# treats



## hedgiegirl1214 (Jan 14, 2011)

I just got my first hedgie and she won't eat any of the treats I give her.
I've given her banana,carrots,and a meal worm but she won't eat!

any ideas? :?:


----------



## susanaproenca (Aug 14, 2010)

How old is she and how long have you had her for?


----------



## hedgiegirl1214 (Jan 14, 2011)

she's about two months and I've had her for a day.


(but she eats the cat food I gave her) :?:


----------



## susanaproenca (Aug 14, 2010)

She's still adjusting to her new surroundings. 

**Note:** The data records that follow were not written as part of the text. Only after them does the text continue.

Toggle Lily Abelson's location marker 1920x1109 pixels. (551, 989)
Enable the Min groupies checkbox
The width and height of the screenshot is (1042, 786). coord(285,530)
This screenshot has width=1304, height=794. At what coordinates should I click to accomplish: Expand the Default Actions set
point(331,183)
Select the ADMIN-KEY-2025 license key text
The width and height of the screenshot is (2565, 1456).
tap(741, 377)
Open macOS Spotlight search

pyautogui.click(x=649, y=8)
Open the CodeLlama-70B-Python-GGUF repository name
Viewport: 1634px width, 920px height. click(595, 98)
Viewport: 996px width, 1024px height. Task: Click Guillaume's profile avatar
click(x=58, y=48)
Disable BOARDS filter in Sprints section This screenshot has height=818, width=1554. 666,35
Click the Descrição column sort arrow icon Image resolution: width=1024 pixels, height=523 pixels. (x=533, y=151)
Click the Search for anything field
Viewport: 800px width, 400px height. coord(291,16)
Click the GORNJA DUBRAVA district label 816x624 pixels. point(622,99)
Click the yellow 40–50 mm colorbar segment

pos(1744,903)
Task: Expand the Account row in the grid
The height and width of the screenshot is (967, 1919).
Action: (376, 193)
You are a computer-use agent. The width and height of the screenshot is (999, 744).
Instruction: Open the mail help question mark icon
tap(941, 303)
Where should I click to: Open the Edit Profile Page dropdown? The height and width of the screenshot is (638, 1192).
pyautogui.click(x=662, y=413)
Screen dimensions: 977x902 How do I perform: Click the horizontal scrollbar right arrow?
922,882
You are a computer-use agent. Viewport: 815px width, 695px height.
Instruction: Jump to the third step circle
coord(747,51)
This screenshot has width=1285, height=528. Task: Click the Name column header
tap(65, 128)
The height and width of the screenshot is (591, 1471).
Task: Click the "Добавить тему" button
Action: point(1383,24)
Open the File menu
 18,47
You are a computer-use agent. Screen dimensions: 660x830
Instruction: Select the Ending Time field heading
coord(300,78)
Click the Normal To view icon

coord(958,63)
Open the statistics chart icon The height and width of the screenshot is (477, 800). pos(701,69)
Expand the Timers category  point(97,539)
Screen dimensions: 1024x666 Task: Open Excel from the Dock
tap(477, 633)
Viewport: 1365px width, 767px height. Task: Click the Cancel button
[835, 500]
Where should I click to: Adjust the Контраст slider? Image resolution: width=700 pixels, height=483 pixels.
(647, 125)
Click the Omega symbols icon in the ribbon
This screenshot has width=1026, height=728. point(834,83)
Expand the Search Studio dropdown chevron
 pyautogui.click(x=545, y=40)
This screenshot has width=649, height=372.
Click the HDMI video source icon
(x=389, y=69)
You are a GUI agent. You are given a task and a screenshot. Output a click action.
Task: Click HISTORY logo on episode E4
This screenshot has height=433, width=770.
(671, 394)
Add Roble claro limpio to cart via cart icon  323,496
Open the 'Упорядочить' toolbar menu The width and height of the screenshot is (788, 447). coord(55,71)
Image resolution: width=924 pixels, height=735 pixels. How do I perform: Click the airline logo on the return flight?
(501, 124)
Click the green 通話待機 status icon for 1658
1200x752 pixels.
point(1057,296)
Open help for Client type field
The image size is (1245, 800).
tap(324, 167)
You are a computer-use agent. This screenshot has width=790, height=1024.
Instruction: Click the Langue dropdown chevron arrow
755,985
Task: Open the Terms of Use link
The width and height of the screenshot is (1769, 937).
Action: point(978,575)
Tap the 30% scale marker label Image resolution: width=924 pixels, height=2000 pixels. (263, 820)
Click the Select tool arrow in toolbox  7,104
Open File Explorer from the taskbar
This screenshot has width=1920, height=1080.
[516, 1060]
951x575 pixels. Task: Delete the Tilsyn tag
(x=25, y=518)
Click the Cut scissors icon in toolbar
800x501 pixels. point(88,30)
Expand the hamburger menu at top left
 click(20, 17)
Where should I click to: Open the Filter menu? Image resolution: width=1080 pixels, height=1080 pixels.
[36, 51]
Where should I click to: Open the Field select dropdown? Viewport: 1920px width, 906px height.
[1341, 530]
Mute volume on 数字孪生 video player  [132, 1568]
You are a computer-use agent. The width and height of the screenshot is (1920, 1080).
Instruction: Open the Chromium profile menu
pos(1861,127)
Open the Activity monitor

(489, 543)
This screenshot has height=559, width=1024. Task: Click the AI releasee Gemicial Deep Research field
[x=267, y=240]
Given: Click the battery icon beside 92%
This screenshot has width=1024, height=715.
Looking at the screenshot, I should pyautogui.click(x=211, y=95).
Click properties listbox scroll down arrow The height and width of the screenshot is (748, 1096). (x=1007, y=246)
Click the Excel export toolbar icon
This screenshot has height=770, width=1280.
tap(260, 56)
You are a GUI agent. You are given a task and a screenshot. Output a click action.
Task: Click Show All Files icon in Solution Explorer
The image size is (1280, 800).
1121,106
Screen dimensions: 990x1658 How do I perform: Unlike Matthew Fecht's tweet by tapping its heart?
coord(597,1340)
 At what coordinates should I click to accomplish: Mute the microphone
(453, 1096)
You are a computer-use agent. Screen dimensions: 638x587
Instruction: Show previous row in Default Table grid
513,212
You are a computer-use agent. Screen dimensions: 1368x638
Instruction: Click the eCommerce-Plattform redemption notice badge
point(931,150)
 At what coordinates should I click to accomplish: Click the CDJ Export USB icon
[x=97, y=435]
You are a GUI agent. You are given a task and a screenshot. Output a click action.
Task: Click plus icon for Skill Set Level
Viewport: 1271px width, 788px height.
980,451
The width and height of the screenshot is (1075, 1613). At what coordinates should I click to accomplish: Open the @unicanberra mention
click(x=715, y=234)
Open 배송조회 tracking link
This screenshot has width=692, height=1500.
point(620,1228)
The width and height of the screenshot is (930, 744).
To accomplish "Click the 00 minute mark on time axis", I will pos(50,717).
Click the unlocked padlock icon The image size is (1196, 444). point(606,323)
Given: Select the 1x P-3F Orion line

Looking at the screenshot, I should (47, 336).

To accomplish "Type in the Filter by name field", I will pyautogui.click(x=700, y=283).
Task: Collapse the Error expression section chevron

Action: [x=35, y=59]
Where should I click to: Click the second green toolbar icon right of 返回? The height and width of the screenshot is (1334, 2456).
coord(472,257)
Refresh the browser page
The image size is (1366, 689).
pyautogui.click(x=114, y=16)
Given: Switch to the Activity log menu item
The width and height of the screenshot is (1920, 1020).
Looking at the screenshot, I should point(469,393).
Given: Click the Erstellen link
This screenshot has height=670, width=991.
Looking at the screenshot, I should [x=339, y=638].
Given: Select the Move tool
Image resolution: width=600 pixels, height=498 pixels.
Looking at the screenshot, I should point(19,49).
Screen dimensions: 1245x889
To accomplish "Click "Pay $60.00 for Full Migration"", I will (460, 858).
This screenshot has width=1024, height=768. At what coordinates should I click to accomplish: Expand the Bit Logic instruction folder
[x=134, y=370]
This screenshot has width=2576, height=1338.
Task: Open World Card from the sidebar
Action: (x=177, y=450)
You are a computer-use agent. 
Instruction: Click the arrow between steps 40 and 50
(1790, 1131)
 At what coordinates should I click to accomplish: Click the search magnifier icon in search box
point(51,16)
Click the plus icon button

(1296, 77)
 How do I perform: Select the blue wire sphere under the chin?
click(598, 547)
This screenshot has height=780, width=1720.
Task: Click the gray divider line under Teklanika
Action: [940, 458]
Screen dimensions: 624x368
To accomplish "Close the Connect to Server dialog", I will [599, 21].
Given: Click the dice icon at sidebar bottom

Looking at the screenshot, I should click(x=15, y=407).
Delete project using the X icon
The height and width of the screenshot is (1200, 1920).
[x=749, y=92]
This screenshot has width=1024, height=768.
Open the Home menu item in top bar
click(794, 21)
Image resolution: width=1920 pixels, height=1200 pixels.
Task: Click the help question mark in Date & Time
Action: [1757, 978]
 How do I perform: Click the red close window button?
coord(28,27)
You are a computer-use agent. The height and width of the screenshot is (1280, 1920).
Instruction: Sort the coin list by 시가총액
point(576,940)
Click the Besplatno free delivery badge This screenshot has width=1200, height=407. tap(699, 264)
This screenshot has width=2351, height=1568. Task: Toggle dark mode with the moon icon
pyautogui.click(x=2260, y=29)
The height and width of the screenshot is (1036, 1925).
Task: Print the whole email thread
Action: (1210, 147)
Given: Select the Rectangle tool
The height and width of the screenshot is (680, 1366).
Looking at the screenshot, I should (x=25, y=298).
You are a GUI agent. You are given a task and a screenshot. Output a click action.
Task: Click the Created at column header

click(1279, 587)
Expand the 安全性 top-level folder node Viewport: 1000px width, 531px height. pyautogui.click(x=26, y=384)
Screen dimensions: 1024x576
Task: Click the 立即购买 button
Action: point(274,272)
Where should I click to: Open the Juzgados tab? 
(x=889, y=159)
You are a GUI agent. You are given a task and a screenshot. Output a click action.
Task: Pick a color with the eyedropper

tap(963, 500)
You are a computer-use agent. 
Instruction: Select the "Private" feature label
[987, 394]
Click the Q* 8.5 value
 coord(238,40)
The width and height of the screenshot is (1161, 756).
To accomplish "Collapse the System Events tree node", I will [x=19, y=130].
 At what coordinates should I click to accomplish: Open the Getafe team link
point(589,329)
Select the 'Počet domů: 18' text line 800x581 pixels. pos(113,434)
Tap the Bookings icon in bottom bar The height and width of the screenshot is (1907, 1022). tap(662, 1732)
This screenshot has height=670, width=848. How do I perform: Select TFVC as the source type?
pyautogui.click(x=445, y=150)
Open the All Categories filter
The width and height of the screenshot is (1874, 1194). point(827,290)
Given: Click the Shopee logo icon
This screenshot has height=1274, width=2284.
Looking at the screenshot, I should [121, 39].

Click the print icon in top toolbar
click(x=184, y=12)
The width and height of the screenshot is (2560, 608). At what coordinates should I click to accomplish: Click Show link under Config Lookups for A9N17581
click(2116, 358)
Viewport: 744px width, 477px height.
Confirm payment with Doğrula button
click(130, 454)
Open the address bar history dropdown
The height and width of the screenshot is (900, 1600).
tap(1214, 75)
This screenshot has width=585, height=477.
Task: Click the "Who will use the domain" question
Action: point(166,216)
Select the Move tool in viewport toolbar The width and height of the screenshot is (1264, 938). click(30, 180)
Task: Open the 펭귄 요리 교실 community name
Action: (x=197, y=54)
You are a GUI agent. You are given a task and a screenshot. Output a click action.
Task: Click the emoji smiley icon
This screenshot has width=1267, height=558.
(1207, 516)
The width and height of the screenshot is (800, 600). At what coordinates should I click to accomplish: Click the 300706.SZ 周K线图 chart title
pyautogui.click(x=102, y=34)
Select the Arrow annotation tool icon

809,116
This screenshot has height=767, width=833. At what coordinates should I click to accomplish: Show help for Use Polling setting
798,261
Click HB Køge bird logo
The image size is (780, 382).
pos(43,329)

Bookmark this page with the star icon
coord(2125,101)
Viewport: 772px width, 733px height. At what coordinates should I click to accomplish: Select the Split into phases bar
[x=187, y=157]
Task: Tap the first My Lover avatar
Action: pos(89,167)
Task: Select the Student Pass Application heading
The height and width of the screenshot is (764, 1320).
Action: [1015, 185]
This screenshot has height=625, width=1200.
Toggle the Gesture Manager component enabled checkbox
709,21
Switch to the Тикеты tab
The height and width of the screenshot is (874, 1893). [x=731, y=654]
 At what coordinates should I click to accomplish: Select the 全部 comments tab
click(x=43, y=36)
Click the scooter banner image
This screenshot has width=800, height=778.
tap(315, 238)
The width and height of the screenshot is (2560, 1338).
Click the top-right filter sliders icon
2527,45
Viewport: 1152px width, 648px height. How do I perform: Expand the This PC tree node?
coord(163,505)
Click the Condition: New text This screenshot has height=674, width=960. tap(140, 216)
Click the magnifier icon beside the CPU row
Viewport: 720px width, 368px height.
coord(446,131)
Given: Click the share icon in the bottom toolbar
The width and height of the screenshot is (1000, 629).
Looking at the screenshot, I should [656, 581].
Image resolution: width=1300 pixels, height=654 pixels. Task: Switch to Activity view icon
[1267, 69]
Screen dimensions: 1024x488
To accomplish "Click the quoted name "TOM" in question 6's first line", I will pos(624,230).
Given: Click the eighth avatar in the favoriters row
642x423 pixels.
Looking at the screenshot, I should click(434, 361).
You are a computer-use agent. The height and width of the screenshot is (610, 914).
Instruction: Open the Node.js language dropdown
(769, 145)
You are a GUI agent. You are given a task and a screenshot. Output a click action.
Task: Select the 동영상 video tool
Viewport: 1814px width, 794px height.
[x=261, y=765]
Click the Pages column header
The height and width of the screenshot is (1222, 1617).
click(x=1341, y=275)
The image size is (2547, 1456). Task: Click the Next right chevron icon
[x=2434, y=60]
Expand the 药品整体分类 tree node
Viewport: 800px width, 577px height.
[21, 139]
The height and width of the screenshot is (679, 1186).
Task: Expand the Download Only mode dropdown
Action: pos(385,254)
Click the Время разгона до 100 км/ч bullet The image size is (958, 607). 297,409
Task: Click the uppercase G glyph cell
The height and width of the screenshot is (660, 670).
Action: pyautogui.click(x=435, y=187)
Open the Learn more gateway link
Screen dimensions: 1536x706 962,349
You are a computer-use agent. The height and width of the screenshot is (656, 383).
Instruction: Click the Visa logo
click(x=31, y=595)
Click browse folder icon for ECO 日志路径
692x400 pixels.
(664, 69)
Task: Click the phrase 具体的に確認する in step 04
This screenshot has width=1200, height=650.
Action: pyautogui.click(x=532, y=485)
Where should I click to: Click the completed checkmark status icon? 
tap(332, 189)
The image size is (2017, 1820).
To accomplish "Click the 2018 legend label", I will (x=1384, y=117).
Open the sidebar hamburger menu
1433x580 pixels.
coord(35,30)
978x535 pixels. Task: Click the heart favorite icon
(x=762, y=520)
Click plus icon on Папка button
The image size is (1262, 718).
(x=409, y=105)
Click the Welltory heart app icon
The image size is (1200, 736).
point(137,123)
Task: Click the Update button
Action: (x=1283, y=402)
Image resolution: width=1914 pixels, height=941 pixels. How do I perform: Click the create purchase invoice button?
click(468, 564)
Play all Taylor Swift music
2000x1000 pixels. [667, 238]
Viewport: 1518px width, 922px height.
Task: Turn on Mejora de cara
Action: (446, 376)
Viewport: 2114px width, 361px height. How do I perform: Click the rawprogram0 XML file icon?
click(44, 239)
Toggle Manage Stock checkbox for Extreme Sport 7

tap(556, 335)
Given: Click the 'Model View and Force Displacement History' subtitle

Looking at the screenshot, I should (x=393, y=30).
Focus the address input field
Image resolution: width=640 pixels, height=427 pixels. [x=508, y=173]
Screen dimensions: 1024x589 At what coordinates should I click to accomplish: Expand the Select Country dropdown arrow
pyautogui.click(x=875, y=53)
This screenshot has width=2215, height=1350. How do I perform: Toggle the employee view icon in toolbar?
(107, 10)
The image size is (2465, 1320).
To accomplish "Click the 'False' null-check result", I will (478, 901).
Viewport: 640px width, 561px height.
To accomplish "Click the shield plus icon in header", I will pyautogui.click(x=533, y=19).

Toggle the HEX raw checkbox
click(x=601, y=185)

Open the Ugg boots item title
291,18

I've never had a baby hedgehog as both my piggies came to us when they were older, but I've read you should wait until the baby is adjusted to new home to offer any treat. I'm not sure how long to wait, but definitely don't offer any treats yet. Someone with come soon and tell when you should offer treats.


----------



## MissC (Nov 15, 2010)

Congrats!! And welcome!!

I'd give her a week or so, then give her a tiny, tiny bit of ONE treat. Then if she likes it, the next day you can give her a bit more, etc etc. If you give her too much new stuff, she'll end up with an upset tummy. If she doesn't like it, you can try a tiny bit of something else. You can try again with the stuff she's refused cuz they tend to change their minds without logical reasons. :roll: 

I have tried everything under the sun with Snarf. Mealies and dried apple rings. That's it. Only two treats on the planet for him. Weirdo.


----------



## hedgiegirl1214 (Jan 14, 2011)

Thanks!


----------



## MissC (Nov 15, 2010)

I think you can probably try a mealie soon, too...I buy the small ones so cuz I use them to bribe him and need a LOT...some are teeny so you could try one in a few days, I would think. Just don't go crazy and feed her 50 of them.  

If I'm totally out to lunch on this someone will jump in and tell ya what to do.


----------



## hedgiegirl1214 (Jan 14, 2011)

I'll try it, 
Thanks


----------



## hedgiegirl1214 (Jan 14, 2011)

Holly ate her first mealworm today! 
yesterday she ate half of one. (there where meal worm guts every where)
Yuck!


----------



## MissC (Nov 15, 2010)

hedgiegirl1214 said:


> (there where meal worm guts every where)
> Yuck!


You get used to it. :roll:


----------



## hedgiegirl1214 (Jan 14, 2011)

Still, it was gross.
I didn't get it why she didn't eat the whole thing.
Hedgies are weird. :roll:


----------